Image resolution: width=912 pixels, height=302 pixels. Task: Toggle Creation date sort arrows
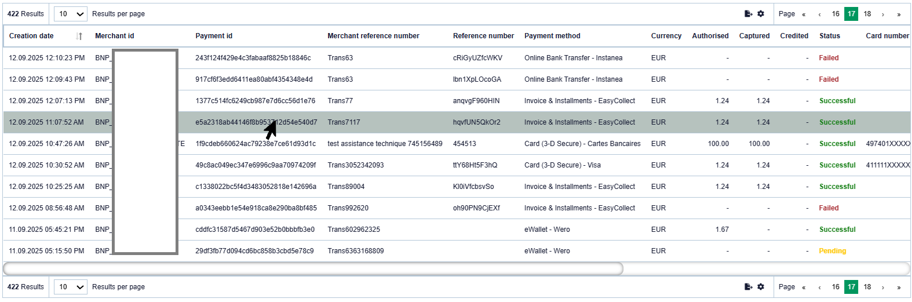[79, 36]
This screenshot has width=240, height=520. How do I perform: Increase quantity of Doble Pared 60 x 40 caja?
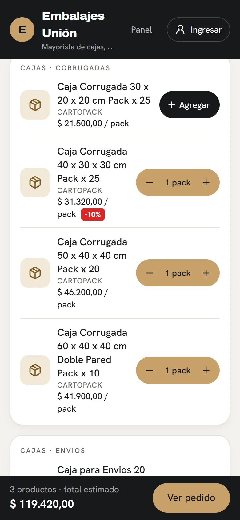tap(206, 370)
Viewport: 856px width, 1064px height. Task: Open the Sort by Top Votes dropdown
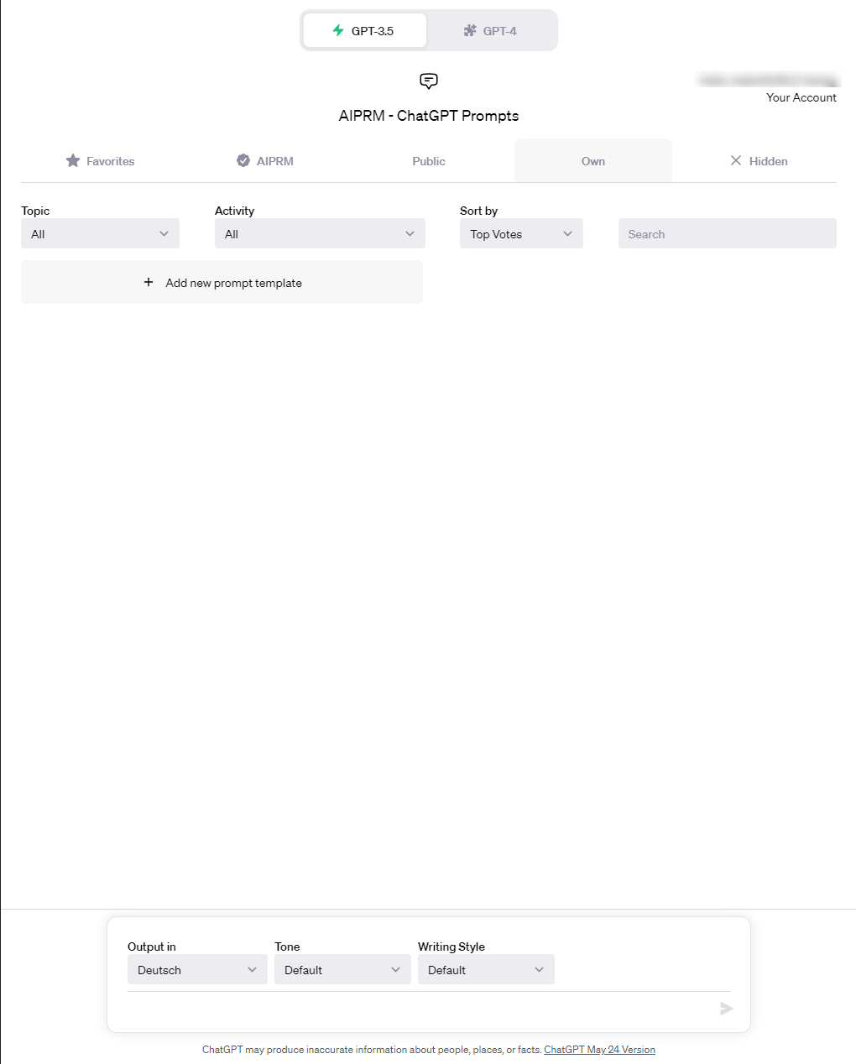[520, 234]
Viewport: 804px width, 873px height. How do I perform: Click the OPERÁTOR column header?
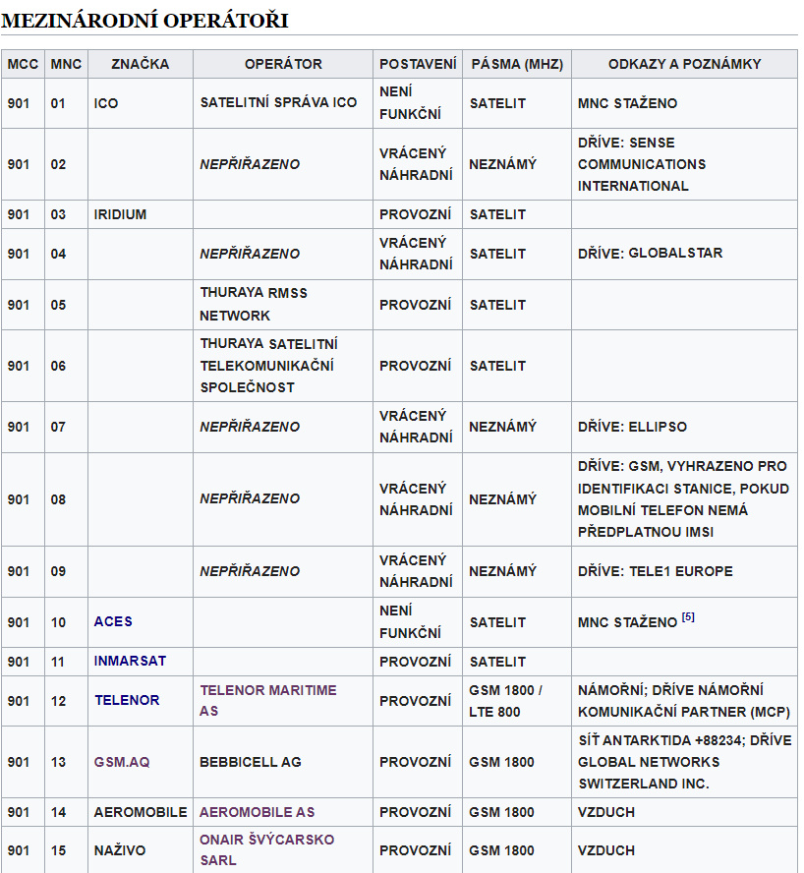[x=283, y=64]
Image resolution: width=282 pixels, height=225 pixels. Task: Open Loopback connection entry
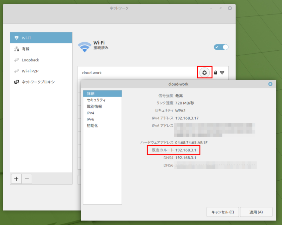click(41, 60)
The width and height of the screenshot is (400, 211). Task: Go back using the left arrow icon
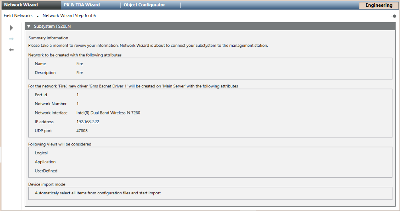coord(12,50)
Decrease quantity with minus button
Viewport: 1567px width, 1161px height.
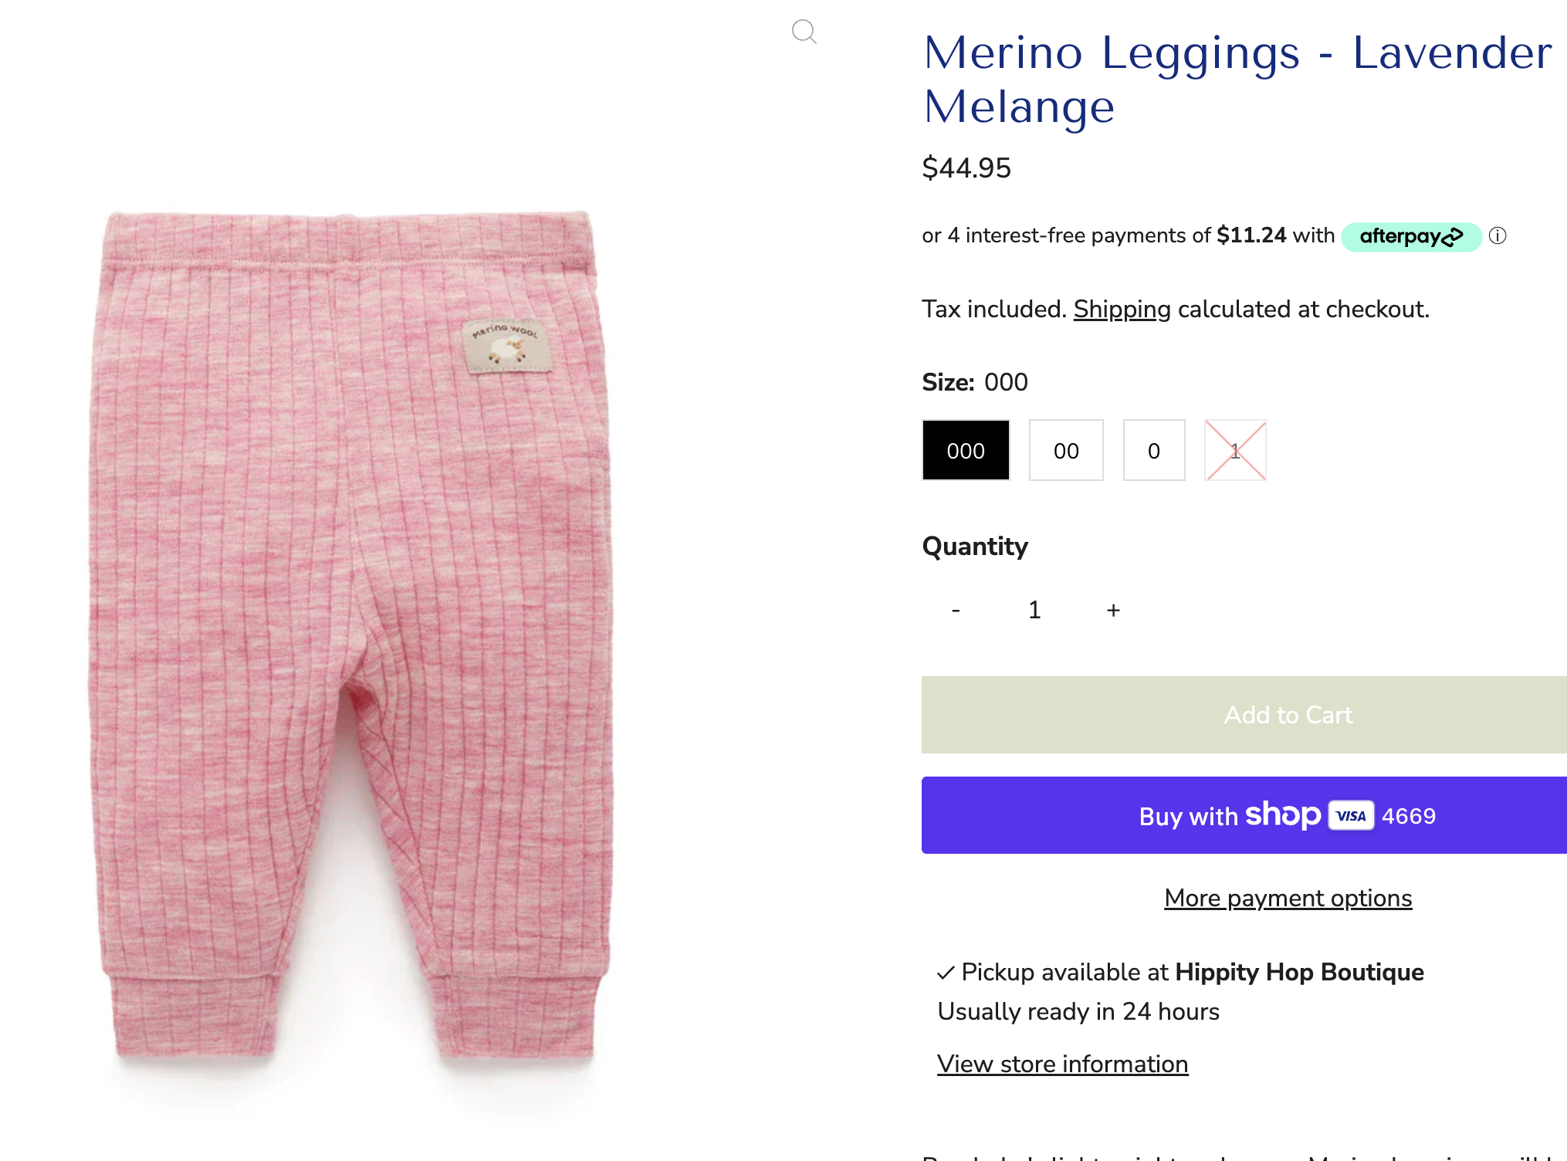tap(956, 611)
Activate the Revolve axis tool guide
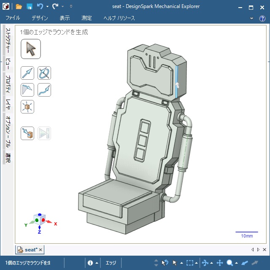 (44, 73)
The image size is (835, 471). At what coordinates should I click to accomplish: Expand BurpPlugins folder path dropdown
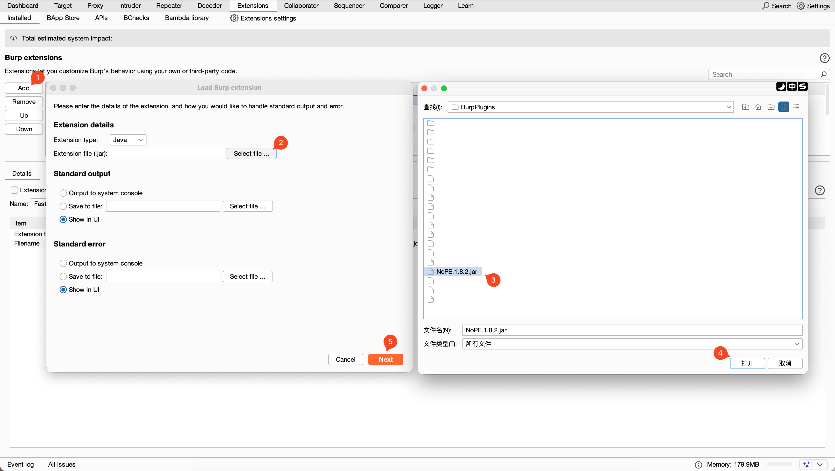[x=728, y=107]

═══

*Work order:* For this exercise, return the records above in full and exactly, omitting the images.

*Reply to the exercise:*
Image resolution: width=912 pixels, height=302 pixels. Task: Toggle Creation date sort arrows
[79, 36]
This screenshot has width=240, height=520. How do I perform: Increase quantity of Doble Pared 60 x 40 caja?
tap(206, 370)
Viewport: 856px width, 1064px height. Task: Open the Sort by Top Votes dropdown
[520, 234]
Viewport: 804px width, 873px height. How do I perform: Click the OPERÁTOR column header?
[x=283, y=64]
Image resolution: width=282 pixels, height=225 pixels. Task: Open Loopback connection entry
click(41, 60)
The width and height of the screenshot is (400, 211). Task: Go back using the left arrow icon
coord(12,50)
Decrease quantity with minus button
Viewport: 1567px width, 1161px height.
tap(956, 611)
Activate the Revolve axis tool guide
 (44, 73)
The image size is (835, 471). At what coordinates should I click to accomplish: Expand BurpPlugins folder path dropdown
[x=728, y=107]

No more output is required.